Corsa bagnata, corsa ... "fortunata"?
Le condizioni meteo avverse come quelle viste fin qui nelle prove e qualifiche del Miller Motorsport Park ripropongono il tema delle gare sul bagnato e la solita domanda: correre o no quando la pista diventa uno specchio d’acqua e piove a dirotto? Non c’è dubbio che il “bagnato” distorce i “valori” in campo. Ma quali valori? Solitamente in certe condizioni i tempi sul giro si alzano di molto, il rischio per i piloti aumenta, c’è una tendenza a diminuire le distanze fra i concorrenti. Ma non è il … “più matto” ad emergere, bensì il più equilibrato, il più completo, chi guida con “mano d’acciaio in guanto di velluto”.
E’ vero: sotto l’acqua ci sono specialisti che danno paga a piloti molto più blasonati e con mezzi più competitivi. Ma i fatti dimostrano che il fuoriclasse resta fuoriclasse in ogni condizione, e alla fin fine il pilota che vince di più con l’asciutto è quello che sa ripetersi anche sul bagnato. Valeva agli albori per i Nuvolari. i Varzi, i Tenni, valeva ieri per Hailwood, Agostini, Read, Saarinen, Roberts, Sheene, Spencer, Fogarty, Bayliss ecc, vale ancora oggi per Rossi, Biaggi e i big della Motogp e della WSBK. Le eccezioni confermano la regola.

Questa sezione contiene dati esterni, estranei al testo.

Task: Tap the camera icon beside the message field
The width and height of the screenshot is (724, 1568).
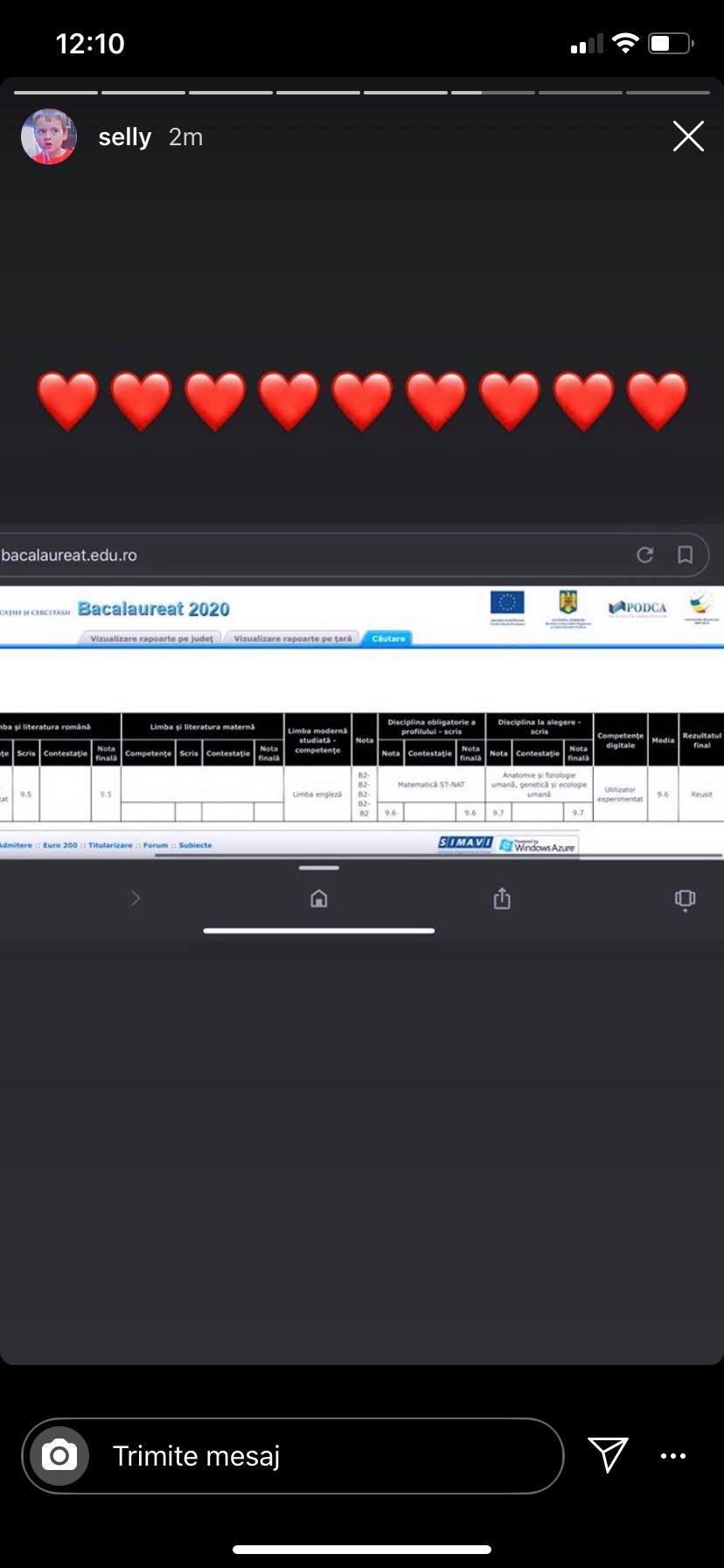Action: coord(59,1456)
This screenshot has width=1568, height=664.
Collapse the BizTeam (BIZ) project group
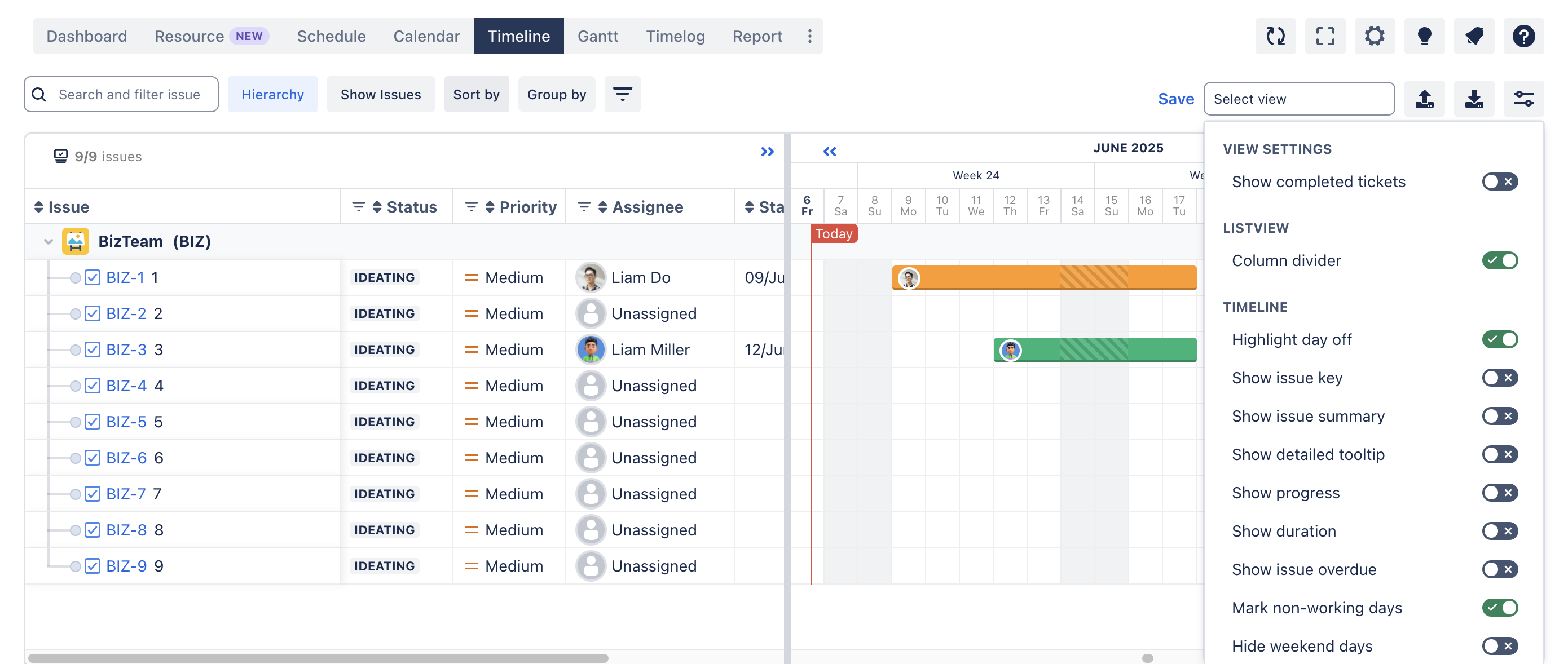coord(48,241)
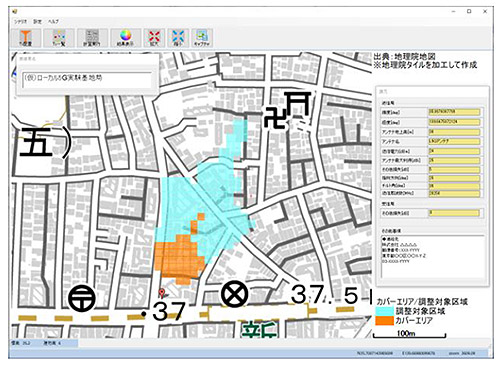500x367 pixels.
Task: Open the ヘルプ help menu
Action: (x=53, y=21)
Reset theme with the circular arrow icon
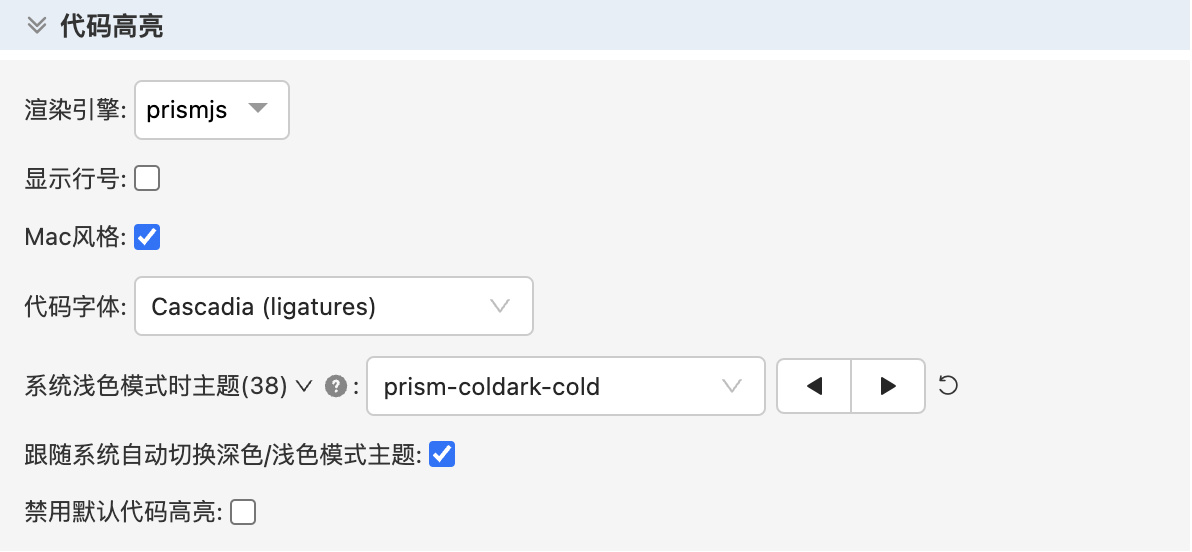 949,386
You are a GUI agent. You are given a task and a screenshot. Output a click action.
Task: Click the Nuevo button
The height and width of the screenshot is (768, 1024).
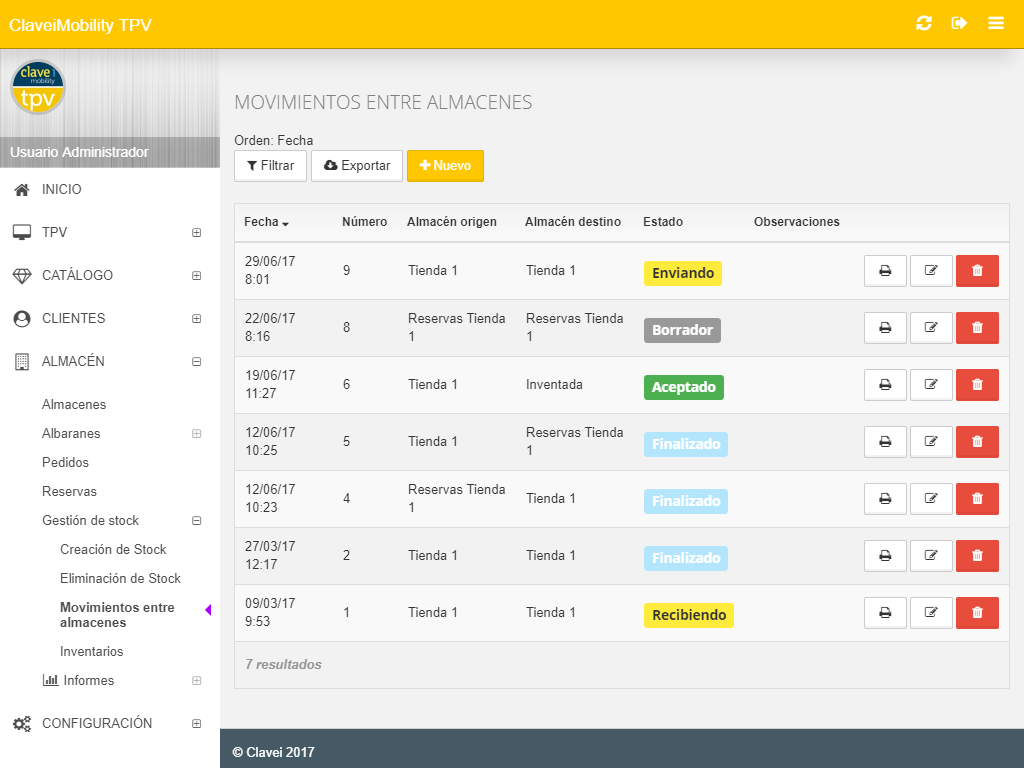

La corsa sul bagnato, salvaguadando le regole della sicurezza, sono una componente ineliminabile delle competizioni di moto, fanno parte del metro di misura del “manico” che divide il campione dal fuoriclasse. “Guida come sull’asciutto”, si diceva di Jarno Saarinen, ad avvalorare quel qualcosa di più che il finlandese sicuramente aveva sempre e ovunque. Con l’acqua, le diavolerie della tecnologia di oggi e lo strapotere delle gomme attenuano la loro funzione: protagonista assoluto ritorna ad essere il pilota, funambolico e straordinario atleta, che lotta ancor più con se stesso che contro i suoi avversari, per non oltrepassare quella sottile linea di equilibrio che divide una impresa da una rovinosa caduta.
Quel che conta, alla fine, è lo spettacolo. E se l’acqua è una delle variabili delle corse che esaltano il pilota, ciò significa che lo spettacolo è assicurato. Certe immagini del Miller riportano a un motociclismo del passato, meno sofisticato e con meno luminarie, ma più da “baionetta”, più vicino a quello de “ i giorni del coraggio”; quel motociclismo, ieri come oggi, sempre in bilico fra la realtà e il sogno, dove i centauri diventano miti e alcuni assurgono ad eroi.
Correre sotto l’acqua non è un tornare indietro, caso mai il contrario, a dimostrazione che le corse, con il loro fascino e il loro rischio, vivono in una dimensione “particolare”, fuori dal tempo e dallo spazio.
E’ anche per questo che tutti i piloti, nessuno escluso, impegnati in queste prove bagnate del Miller meritano il plauso incondizionato per il loro coraggio e per la loro bravura. Il futuro delle corse sta nel mantenerne l’identità ideale e storica: il cuore dell’appassionato batterà sempre per le gesta del proprio idolo, meno per le performance di una centralina.